[Item-finding rows]
[BEGIN]

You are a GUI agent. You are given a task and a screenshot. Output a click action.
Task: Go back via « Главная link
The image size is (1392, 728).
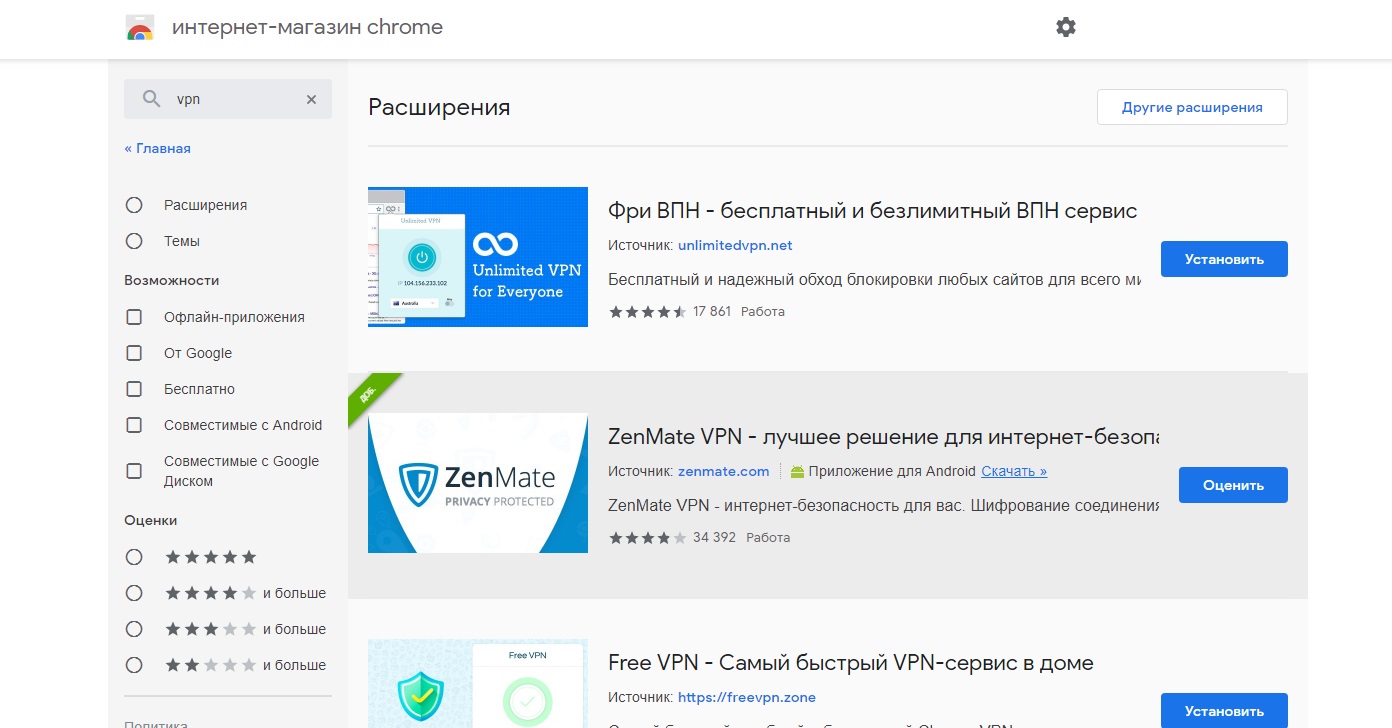click(157, 148)
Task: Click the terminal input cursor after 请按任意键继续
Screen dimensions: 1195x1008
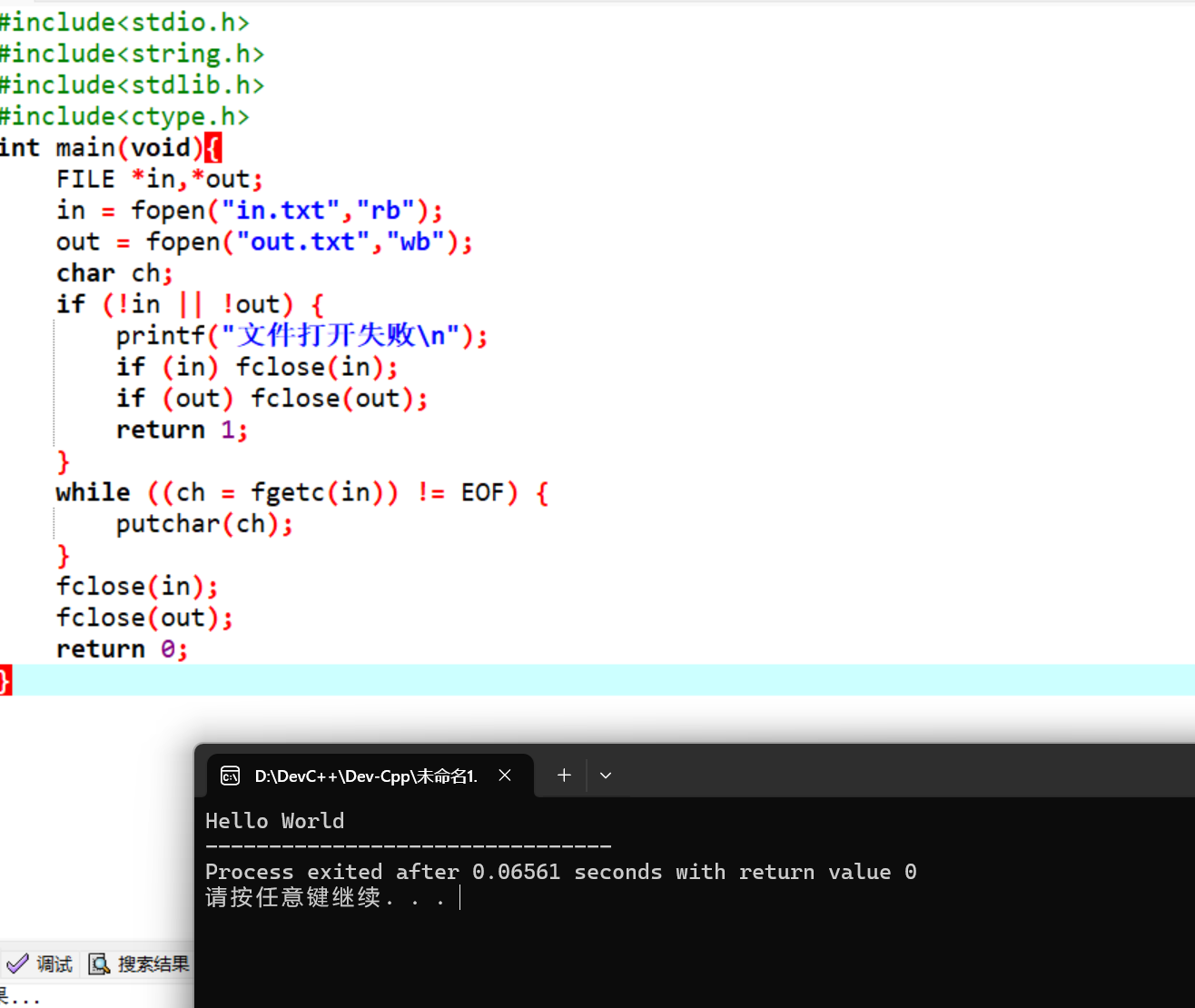Action: [x=459, y=897]
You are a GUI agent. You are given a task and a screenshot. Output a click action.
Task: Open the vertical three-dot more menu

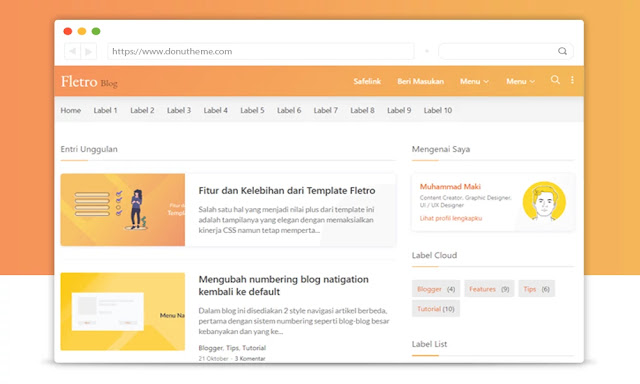572,80
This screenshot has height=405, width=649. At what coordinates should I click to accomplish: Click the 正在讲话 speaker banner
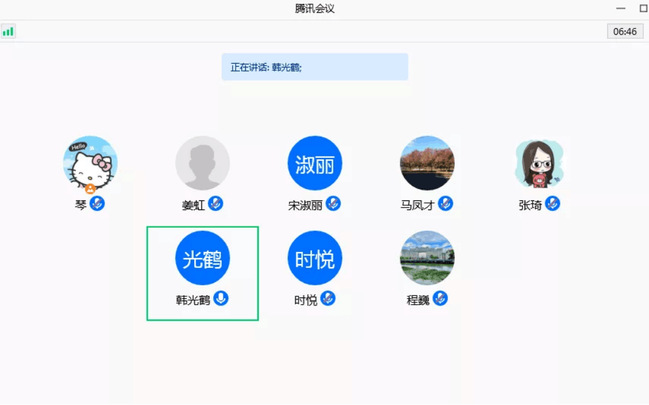[314, 67]
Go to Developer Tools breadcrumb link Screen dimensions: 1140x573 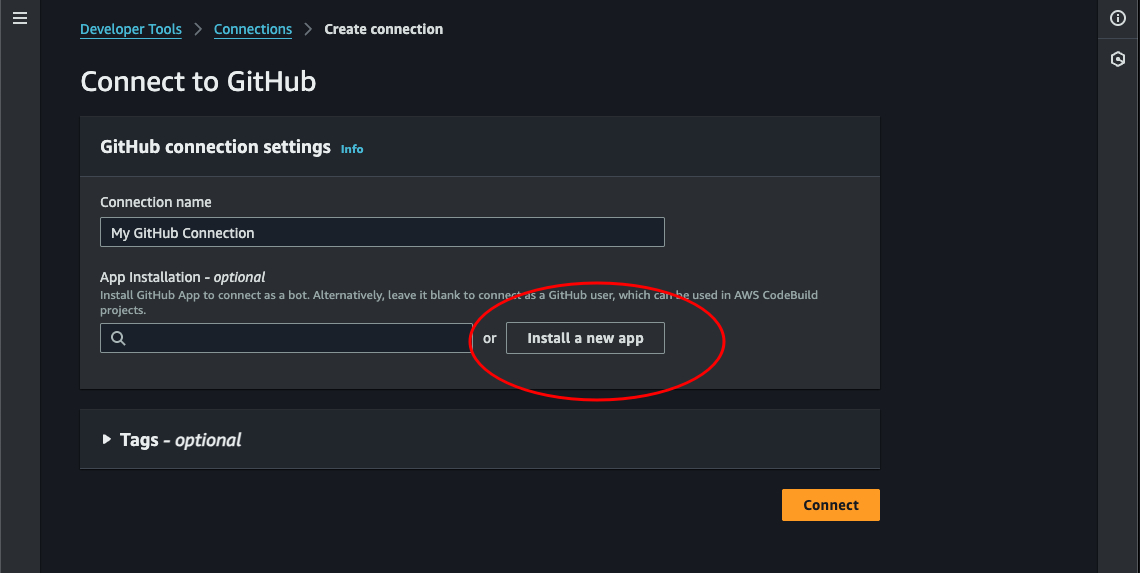(x=131, y=30)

[END]

## Requirements
Output verbatim every line from the first of the rows above through the line containing "Action: [x=459, y=897]", including both ends. Omit the pictures.

## Response below
You are a GUI agent. You are given a task and a screenshot. Output a click action.
Task: Go back via « Главная link
The image size is (1392, 728).
click(157, 148)
Task: Click the terminal input cursor after 请按任意键继续
Screen dimensions: 1195x1008
Action: [x=459, y=897]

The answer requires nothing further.